401k Plans
A 401(k) is an employer-sponsored savings program for employees. Eligible employees may elect to make regular pre-tax contributions to the program. This program is made possible by Section 401(k) of the Internal Revenue Code.
- Defined contribution plan - Each payday, through automatic payroll deduction, 401(k) participants contribute a defined amount of their pay to their individual accounts.
- Tax-deferred contributions - The 401(k) contribution is deducted from an employee's gross pay before income taxes are calculated and withheld. Taxes are deferred until the money is withdrawn from the plan.
- Investment choice - Participants specify how their savings will be invested, selecting from an array of investment options chosen by the plan administrator with varying degrees of risk and potential return.
- Employer matching contributions - The sponsoring company may elect to contribute to its employees' accounts by matching a portion of employee contributions. Any contributions that the company makes to the 401(k) are tax-deductible.
A 401(k) plan is a highly visible benefit that continues to gain popularity among employees. At the same time, its tax advantages make it a low-cost enhancement to any employee benefits package.
A 401(k) adds to the company's success in many ways:
- Company expenses and contributions to the 401(k) plan are tax-deductible, up to defined IRC limits.
- A 401(k) helps to attract and retain top-notch employees in every age group.
- By implementing a 401(k) savings plan, the company reduces the need for other types of retirement programs.

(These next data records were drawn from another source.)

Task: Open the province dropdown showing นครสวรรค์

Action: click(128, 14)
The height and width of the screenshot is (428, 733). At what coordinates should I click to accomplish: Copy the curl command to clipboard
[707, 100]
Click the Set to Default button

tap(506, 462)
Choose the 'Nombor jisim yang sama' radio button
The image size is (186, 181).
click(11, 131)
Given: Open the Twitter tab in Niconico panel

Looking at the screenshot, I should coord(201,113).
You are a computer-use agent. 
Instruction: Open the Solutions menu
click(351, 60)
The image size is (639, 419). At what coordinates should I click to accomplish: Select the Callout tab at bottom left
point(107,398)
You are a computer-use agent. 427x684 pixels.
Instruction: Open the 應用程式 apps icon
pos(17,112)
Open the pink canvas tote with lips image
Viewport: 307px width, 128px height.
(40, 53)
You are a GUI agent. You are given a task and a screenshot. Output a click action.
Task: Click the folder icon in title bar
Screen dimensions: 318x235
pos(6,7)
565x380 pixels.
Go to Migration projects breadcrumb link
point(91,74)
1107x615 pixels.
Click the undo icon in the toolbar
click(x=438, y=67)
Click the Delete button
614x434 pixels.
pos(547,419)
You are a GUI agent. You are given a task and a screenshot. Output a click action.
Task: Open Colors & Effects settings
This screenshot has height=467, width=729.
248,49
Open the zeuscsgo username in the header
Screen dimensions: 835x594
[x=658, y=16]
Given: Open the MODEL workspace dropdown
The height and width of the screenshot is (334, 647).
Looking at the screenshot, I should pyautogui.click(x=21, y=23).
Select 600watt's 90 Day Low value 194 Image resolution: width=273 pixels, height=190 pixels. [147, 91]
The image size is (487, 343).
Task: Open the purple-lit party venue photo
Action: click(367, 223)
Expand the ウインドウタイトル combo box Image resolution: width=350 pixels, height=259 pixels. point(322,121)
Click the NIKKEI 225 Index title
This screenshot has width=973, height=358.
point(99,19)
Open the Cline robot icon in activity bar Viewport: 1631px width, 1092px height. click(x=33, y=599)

401(k) plans are appealing for employees due to the tax advantages and financial security they offer:
- Tax savings
- Tax-deferred earnings
- Convenience of automatic payroll deductions
- Loans and hardship withdrawals
- Flexibility and control over investments
- Portability
- Employer matching contributions
There are contribution limitations as set by federal regulations as well as non-discrimination requirements and annual federal filings.